Write out exactly the lines from the one containing "This screenshot has width=648, height=616." through the last line of the records below, and no others.
--- The input Enclosed Below ---
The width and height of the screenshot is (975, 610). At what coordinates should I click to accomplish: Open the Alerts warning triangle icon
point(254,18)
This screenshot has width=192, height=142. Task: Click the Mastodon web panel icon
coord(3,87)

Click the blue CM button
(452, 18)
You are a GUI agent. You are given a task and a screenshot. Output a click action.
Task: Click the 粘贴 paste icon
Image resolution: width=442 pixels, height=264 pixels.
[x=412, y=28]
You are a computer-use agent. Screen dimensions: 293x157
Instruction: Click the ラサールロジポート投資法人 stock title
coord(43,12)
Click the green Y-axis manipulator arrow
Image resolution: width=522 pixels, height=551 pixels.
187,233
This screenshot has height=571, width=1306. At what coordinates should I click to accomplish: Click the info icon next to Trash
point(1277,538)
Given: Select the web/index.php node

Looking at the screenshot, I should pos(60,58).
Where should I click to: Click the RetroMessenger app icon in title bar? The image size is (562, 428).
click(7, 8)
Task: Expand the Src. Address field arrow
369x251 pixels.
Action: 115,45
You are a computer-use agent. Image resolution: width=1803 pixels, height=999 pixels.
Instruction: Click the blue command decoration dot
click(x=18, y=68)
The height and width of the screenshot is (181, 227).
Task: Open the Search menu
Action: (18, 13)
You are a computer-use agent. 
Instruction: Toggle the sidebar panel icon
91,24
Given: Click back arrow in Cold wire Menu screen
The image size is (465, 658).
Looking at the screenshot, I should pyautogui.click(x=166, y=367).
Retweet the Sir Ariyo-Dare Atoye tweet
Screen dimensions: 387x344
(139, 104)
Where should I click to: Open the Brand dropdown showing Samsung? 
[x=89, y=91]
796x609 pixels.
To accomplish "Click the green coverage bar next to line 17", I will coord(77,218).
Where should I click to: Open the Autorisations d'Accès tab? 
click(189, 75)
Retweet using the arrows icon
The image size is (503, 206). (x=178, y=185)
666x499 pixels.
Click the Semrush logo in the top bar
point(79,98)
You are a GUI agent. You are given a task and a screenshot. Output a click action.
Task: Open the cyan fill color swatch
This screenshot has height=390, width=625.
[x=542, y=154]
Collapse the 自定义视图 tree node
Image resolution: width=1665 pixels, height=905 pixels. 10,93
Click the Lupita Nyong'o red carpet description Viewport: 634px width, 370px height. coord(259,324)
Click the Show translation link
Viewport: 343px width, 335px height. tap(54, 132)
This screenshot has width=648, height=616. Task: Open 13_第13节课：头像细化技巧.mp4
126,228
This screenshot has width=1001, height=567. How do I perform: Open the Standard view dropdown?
--- End of Enclosed The input ---
Exercise response
This screenshot has width=648, height=616. Task: Open 13_第13节课：头像细化技巧.mp4
126,228
This screenshot has width=1001, height=567. How do I perform: Open the Standard view dropdown?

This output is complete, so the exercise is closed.